Search the data for the string "showing" and extract every line where it appears.

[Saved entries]
Content starts
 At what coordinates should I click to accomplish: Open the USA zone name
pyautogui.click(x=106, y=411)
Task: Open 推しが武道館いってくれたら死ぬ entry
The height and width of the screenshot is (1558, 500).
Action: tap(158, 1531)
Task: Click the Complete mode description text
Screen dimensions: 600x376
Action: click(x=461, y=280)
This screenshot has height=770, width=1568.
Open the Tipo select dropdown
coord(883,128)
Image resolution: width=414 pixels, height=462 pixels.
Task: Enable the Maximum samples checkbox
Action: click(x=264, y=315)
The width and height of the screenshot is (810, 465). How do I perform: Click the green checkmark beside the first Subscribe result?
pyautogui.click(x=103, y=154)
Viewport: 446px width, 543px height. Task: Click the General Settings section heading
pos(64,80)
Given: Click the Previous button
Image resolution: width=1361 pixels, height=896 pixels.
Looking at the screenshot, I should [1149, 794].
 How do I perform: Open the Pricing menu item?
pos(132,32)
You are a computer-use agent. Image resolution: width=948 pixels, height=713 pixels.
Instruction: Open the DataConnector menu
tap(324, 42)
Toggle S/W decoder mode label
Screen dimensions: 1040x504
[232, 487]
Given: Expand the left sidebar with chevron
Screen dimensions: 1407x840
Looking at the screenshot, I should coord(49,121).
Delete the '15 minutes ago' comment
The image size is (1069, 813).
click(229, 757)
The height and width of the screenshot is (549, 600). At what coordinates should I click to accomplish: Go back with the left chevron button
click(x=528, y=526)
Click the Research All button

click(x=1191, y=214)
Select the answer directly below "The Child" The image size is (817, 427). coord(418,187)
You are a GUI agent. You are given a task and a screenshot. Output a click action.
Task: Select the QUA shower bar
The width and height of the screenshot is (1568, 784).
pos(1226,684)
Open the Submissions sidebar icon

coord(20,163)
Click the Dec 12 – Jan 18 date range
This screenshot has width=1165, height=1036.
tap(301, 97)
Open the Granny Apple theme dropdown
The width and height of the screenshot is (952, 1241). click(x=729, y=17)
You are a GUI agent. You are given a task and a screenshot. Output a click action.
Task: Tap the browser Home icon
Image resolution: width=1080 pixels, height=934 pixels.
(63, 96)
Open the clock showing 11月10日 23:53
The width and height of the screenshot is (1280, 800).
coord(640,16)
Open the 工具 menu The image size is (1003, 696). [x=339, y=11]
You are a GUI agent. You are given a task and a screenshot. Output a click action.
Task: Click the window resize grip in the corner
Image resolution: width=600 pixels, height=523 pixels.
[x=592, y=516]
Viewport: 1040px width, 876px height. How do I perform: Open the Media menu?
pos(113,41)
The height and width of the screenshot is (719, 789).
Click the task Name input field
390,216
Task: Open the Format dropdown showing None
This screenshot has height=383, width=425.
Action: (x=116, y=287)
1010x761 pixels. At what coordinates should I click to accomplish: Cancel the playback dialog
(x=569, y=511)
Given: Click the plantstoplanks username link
Content ends
ANSWER SPACE:
Open the clock showing 11月10日 23:53
Task: Open the Format dropdown showing None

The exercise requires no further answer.